PRIMEIROS PASSOS No início dos anos 1990, como professor substituto, comecei a ensinar literatura brasileira e teoria da literatura na Universidade do Estado do Rio de Janeiro (Uerj). A Uerj se localiza no Maracanã, bairro facilmente acessível, sobretudo por trem. Essa é uma marca de classe significativa, cujas consequências levam longe, assegurando à Uerj um lugar especial no sistema universitário carioca. No Rio de Janeiro, a linha de trem emoldura a paisagem dos subúrbios mais distantes. Recorde-se que foi num vagão, rumo ao Engenho Novo, que Bento Santiago mereceu a alcunha de Dom Casmurro. Da Glória ao Engenho Novo: nesse deslocamento, desenha-se a geografia social da cidade, sugerindo a lenta decadência do personagem-narrador. E, bem, o resto pode ser sintetizado na franca adesão da Uerj aos cursos noturnos, permitindo a inclusão de um contingente considerável de alunos que precisam trabalhar durante o dia, a fim de financiar os próprios estudos. Ainda me lembro do entusiasmo com que aguardava os dias de aula, pois tive a fortuna de encontrar uma turma seriamente comprometida com o estudo e, especialmente, com a reflexão sobre a literatura e a cultura brasileira. Essa primeira turma foi a mais interessada – e interessante – que jamais tive.
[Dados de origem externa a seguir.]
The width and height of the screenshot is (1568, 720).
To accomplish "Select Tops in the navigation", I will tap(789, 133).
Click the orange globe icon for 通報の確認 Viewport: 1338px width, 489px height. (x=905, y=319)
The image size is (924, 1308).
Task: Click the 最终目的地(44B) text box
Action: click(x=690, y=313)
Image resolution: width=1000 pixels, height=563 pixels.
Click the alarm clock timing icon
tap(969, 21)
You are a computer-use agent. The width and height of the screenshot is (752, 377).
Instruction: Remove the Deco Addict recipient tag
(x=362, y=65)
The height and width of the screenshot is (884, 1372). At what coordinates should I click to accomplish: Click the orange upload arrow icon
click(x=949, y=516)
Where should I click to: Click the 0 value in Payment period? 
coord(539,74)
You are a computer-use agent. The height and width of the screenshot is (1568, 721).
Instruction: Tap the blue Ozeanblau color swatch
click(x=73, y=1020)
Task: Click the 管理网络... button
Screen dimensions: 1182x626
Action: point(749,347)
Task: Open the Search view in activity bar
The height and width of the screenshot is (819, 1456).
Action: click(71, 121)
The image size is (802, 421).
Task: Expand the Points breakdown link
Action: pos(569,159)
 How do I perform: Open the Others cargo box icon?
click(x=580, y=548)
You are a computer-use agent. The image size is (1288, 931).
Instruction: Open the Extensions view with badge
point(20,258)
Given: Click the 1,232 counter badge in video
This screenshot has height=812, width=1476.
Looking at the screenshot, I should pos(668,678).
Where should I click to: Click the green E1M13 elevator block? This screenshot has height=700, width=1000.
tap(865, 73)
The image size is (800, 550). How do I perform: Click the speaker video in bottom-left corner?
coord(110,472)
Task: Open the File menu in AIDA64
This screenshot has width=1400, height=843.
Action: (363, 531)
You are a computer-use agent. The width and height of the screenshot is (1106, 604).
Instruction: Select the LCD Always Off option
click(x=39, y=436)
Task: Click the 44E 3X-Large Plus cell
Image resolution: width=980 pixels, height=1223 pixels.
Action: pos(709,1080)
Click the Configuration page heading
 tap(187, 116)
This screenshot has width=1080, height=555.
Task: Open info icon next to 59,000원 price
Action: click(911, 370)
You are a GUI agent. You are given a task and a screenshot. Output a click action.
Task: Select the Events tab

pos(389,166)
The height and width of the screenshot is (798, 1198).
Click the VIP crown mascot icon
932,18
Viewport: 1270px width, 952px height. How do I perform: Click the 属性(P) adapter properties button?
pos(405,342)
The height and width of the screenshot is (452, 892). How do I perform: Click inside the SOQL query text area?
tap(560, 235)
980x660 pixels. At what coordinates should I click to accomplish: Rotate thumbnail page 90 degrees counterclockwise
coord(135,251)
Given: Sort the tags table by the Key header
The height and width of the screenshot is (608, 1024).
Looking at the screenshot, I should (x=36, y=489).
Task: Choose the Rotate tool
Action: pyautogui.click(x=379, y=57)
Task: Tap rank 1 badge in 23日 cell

Naturalmente, à época não tinha como sabê-lo, mas, como um deslocado e anacrônico Dr. Pangloss, por muitos anos confiei que assim seriam os meus alunos no Brasil. Por exemplo, nessa primeira turma, um grupo organizou sessões extras de estudo, de modo a familiarizar-se com a bibliografia mencionada no curso. No 2

Adiante, comento o sentido usual da palavra e suas consequências.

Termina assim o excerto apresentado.